Whole sectors of the economy just closed up shop, a separate survey of businesses showed. Hotels, restaurants and bars said they went from 13.93 million jobs combined in March – already down 459,000 then — to 7.59 million in mid-April. They’re headed even lower than their April jobless rate of 39.3%. Unite Here’s locals in Las Vegas reported 90%-95% unemployment last month.
Performing arts, museums, and sports, combined in the BLS data, went from 683,800 jobs in March to 409,000 in April, even before every venue from jazz joints to the Metropolitan Opera shuttered. Leaders of performing arts, stage technicians, directors, and similar unions said in a telephone press conference two days before that working performers, which includes part-timers and their gigs, went from an estimated four million to virtually zero.

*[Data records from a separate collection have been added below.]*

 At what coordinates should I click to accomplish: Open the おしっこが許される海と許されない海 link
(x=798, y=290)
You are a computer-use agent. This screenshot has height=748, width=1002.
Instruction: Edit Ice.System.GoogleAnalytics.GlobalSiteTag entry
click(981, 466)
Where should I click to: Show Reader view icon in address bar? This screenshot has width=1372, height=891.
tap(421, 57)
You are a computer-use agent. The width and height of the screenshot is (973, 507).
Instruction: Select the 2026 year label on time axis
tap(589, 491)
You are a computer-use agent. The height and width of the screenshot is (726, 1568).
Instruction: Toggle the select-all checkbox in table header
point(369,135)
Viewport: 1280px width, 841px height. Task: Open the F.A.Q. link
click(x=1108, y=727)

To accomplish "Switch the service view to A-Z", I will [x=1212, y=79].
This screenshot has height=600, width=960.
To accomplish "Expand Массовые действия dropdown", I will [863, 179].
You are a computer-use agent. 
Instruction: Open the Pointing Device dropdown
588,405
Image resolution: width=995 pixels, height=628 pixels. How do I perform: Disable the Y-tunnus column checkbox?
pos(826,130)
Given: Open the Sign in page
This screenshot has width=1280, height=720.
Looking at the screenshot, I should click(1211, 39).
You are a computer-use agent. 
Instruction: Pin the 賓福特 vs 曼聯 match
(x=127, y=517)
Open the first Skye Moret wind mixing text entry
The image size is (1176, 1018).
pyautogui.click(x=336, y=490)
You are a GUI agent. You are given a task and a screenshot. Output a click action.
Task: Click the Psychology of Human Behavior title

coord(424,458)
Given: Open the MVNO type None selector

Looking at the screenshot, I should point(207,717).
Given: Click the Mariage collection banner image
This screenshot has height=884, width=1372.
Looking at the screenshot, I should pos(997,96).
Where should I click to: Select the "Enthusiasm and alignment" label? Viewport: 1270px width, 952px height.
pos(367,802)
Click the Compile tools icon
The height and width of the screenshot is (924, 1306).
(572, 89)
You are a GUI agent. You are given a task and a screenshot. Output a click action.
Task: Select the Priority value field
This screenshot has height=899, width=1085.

Even health care lost two million jobs in April. So did teachers: down 644,900, including higher ed. Overall, the jobless rate in services soared from 4% in March to 27.1% in April.
Factories lost jobs, declining from 12.82 million in March to 11.49 million in April, as hundreds of plants shuttered. The nation’s car companies, especially the Detroit 3, shut down. Car firms had 995,500 workers in March and 614,000 in April. Overall, 1.99 million factory workers were jobless in April (13.2%), compared to 636,000 in March (4.2%).
Construction was even worse. Construction firms reported shedding 29,000 jobs in March, down to 7.605 million. They let another 975,000 workers go in April, and construction joblessness rose to 16.6% and a total of 1.53 million workers.